Presentation 1: Psychological and health-related quality of life outcomes in ventilated and non-ventilated intensive care survivors: a multicentre, prospective observational cohort study

Presenter:  Sumeet Rai is an Intensive Care Specialist at Canberra Hospital and PhD candidate (School of Medicine and Psychology) researching the “Healthcare burden of intensive care survivors”

Abstract: Objective: To compare long-term psychological and Health Related QOL (HRQOL) outcomes in intubated and non-intubated intensive care survivors.

Design, setting and participants: Prospective, multicentre observational cohort study across four mixed general intensive care units (ICU) in Australia. Intubated and non-intubated survivors who received organ support in the ICU, were longitudinally followed over 12 months.

Main outcome measures: Primary: to compare the severity of psychological symptoms between intubated vs. non-intubated ICU survivors at 3- and 12-month follow-up using validated screening tools (Post-Traumatic Stress Disorder: PTSS-14; Depression, Anxiety, Stress: DASS 21). Secondary: to compare HRQOL (EQ-5D-5L) between these two groups.

Results: Overall, 133 patients were included. Over one-third of the survivors had at least one clinically significant psychological impairment during follow-up. At 3 and 12-month, respectively, clinically significant symptoms of PTSD were seen in 10% and 10%; depression in 21% and 20%; anxiety in 22% and 15%; stress in 14% and 9% of survivors respectively. The psychological outcomes for the intubated and non-intubated groups were similar. Survivors in the both groups described numerous problems in mobility, self-care, usual activities, pain/discomfort and anxiety/depression at 3 and 12-months. HRQOL outcomes were similar between intubated vs. non-intubated ICU survivors.

Conclusions: Intubated vs. non-intubated ICU survivors, at both 3 and 12 month follow-up, had similar prevalence of PTSD, depression, anxiety, stress symptoms with similar HRQOL scores. A subset of critically ill ICU survivors had ongoing psychological symptoms, and physical and mental impairments with their HRQOL on follow-up.

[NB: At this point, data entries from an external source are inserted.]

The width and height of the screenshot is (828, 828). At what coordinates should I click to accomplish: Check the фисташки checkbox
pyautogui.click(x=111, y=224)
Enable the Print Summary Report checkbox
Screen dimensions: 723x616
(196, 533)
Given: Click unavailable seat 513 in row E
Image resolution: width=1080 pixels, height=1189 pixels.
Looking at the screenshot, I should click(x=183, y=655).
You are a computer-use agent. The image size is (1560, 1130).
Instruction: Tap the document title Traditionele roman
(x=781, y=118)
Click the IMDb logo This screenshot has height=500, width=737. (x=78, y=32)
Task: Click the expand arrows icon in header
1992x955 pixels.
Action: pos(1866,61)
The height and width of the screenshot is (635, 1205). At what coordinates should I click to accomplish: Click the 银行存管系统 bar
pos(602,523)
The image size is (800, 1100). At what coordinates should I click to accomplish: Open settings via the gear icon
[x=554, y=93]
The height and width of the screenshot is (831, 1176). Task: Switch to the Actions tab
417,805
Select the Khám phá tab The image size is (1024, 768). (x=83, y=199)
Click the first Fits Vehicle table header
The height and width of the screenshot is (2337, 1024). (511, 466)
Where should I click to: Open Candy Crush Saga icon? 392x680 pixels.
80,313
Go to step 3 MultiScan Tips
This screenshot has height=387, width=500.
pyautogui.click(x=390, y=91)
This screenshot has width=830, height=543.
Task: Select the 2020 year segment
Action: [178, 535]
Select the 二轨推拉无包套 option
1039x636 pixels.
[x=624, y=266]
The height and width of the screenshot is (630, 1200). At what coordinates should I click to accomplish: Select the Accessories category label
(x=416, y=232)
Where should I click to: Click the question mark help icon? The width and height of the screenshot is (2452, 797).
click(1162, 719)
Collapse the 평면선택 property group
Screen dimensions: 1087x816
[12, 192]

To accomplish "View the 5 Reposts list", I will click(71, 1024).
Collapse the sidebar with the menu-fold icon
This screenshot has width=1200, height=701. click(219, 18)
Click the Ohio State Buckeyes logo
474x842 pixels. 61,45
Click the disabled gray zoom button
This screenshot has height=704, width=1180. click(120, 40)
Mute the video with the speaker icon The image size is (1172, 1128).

The long-term psychological outcomes and impairment in HRQOL were similar between the intubated and non-intubated group of ICU survivors.

Presentation 2: Harnessing the Power of siRNAs to Combat Retinal Inflammation and Degeneration

Presenter: Adrian Cioanca completed his undergraduate degree in Advanced Vision Science at UNSW then pursued a Ph.D. from the Australian National University (ANU) with Riccardo Natoli in retinal degeneration. Following completion of his PhD, Adrian learned bioinformatics and computer programming and is currently a postdoctoral researcher at the Clear Vision Research lab with Riccardo Natoli. Adrian leads a research theme focused on transcription factor therapeutics for the treatment of retinal degeneration

Abstract: Retinal degeneration, a common culprit of vision loss, is often exacerbated by inflammation. Current treatments aimed at attenuating inflammation are not always effective, highlighting the need for alternative therapeutic targets to improve patient outcomes.

In this study, we employed RNA sequencing to uncover transcription factors involved in the inflammatory response, revealing that CCAAT enhancer binding proteins (CEBPs) play a central role in retinal degeneration-associated inflammation. Using siRNAs packaged in Invivofectamine and delivered intravitreally, we effectively inhibited CEBPs, leading to a substantial reduction in the inflammatory response, less loss of photoreceptor cells, and decreased levels of proinflammatory cytokines (Ccl2, Il6, Cxcl10) in the retina.

Moreover, employing single-cell RNA sequencing and RNAscope in situ hybridisation, we confirmed that CEBPs are predominantly expressed in glial cells and stressed photoreceptors. In vitro experiments also demonstrated that CEBPs translocate to the nucleus in response to proinflammatory stimuli.

In addition, our study demonstrated using animal models that inhibitors of CEBPs effectively prevented retinal degeneration. These findings provide compelling evidence for CEBPs as ideal therapeutic targets in treating retinal degeneration.